The practice is rated as good for the care of older people.

  • The practice offered proactive, personalised care to meet the needs of the older people in its population.
  • The practice was responsive to the needs of older people and offered home visits and urgent appointments for those with enhanced needs.
  • Older people had access to targeted immunisations such as the flu vaccine.
  • Two GP partners completed regular visits to local nursing homes to ensure continuity of care for those patients.

Working age people (including those recently retired and students)

Good

Updated 23 May 2016

The practice is rated as good for the care of working-age people (including those recently retired and students).

  • The needs of the working age population, those recently retired and students had been identified and the practice had adjusted the services it offered to ensure these were accessible, flexible and offered continuity of care.
  • The practice offered online services such as appointment booking and repeat prescriptions as well as a full range of health promotion and screening that reflects the needs for this age group.
  • There was additional out of working hours access to meet the needs of working age patients. There was extended opening once a week on various days from Monday to Thursday in rotation until 8pm.

People experiencing poor mental health (including people with dementia)

Good

Updated 23 May 2016

The practice is rated as good for the care of people experiencing poor mental health (including people with dementia).

  • 96% of patients diagnosed with dementia had their care reviewed in a face to face meeting in the last 12 months. This was higher than the CCG average of 85% and the national average of 84%.
  • Performance for mental health related indicators was similar to the CCG and national averages. The practice achieved 89% of the points available compared to the CCG average of 96% and the national average of 93%.
  • The practice regularly worked with multi-disciplinary teams in the case management of people experiencing poor mental health, including those with dementia.
  • The practice carried out advance care planning for patients with dementia.
  • The practice had told patients experiencing poor mental health about how to access various support groups and voluntary organisations.
  • Staff had a good understanding of how to support patients with mental health needs and dementia.
  • Mental health trust well-being workers and NHS counsellors were based at the practice every week.

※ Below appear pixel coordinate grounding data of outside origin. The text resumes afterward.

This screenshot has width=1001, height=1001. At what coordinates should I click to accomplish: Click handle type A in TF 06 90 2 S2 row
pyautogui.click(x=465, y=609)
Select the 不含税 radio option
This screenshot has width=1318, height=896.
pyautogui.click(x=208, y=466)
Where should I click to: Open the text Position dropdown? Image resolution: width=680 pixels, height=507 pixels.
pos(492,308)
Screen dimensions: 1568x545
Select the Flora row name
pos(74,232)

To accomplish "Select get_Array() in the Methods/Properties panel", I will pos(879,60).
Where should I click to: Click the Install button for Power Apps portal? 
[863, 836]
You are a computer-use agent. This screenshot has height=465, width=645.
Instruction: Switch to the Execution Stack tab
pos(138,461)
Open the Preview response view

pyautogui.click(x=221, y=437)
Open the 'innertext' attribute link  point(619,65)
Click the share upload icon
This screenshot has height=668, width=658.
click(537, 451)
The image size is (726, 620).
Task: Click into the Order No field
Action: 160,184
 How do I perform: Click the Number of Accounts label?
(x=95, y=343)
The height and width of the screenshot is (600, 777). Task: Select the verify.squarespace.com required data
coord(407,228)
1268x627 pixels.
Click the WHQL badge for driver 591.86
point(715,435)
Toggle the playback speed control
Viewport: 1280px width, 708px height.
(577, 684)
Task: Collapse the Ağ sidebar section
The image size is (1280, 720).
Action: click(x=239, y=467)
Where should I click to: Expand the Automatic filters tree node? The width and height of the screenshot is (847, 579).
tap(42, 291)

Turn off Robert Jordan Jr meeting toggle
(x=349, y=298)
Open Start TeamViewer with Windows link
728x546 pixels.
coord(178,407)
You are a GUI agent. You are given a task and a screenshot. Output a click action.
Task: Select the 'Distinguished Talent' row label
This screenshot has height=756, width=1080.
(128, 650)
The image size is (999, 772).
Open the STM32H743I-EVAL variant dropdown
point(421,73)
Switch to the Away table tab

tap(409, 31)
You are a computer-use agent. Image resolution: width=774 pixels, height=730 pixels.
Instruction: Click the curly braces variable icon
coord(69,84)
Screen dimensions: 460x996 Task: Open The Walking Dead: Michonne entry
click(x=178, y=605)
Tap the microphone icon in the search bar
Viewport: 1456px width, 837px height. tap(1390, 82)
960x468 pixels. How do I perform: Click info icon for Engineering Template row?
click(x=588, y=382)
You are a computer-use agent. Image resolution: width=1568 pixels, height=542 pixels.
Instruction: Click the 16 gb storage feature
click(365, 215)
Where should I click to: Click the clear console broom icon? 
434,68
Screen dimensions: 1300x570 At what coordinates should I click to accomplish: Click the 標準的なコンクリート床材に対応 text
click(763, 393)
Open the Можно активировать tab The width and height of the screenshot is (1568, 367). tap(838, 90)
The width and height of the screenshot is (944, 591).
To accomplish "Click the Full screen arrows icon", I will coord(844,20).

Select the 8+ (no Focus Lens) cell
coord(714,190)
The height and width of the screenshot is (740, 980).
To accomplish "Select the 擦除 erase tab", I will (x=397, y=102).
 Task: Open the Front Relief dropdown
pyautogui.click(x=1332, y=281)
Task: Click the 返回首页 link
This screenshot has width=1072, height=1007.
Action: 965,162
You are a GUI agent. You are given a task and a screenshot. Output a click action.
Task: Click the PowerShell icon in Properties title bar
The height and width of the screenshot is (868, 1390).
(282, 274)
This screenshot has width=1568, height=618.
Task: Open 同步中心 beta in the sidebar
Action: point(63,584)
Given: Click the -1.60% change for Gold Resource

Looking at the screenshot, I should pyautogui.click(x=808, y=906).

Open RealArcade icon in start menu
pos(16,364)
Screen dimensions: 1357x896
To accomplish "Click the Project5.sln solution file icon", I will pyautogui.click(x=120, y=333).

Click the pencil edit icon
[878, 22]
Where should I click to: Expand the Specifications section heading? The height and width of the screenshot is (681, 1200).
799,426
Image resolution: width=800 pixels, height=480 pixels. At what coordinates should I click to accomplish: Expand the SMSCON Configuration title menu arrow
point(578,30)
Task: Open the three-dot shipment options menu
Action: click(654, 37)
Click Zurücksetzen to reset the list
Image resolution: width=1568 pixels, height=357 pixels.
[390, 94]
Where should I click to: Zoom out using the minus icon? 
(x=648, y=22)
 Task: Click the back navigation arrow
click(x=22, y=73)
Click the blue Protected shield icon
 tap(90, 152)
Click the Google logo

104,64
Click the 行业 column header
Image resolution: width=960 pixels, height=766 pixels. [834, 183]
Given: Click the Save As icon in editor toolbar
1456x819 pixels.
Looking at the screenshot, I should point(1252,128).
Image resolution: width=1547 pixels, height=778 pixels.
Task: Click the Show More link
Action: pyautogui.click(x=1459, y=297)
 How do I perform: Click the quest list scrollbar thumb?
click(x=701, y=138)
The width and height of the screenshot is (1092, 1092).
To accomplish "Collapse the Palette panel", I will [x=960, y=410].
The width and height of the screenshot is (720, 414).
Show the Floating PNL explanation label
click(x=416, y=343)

People whose circumstances may make them vulnerable

Good

Updated 23 May 2016

The practice is rated as good for the care of people whose circumstances may make them vulnerable.

  • The practice held a register of patients living in vulnerable circumstances including those with a learning disability.
  • The practice offered longer appointments for patients with a learning disability and there was a GP lead for these patients.
  • The practice regularly worked with multi-disciplinary teams in the case management of vulnerable people.
  • The practice informed vulnerable patients about how to access various support groups and voluntary organisations.
  • Staff knew how to recognise signs of abuse in vulnerable adults and children. Staff were aware of their responsibilities regarding information sharing, documentation of safeguarding concerns and how to contact relevant agencies in normal working hours and out of hours.
  • Additional information was available for patients who were identified as carers and there was a nominated staff lead for these patients.
  • A non-denominational lay Chaplain was based at the practice on Monday every week. This was intended as an informal and accessible counselling and befriending service for patients to use if they required it.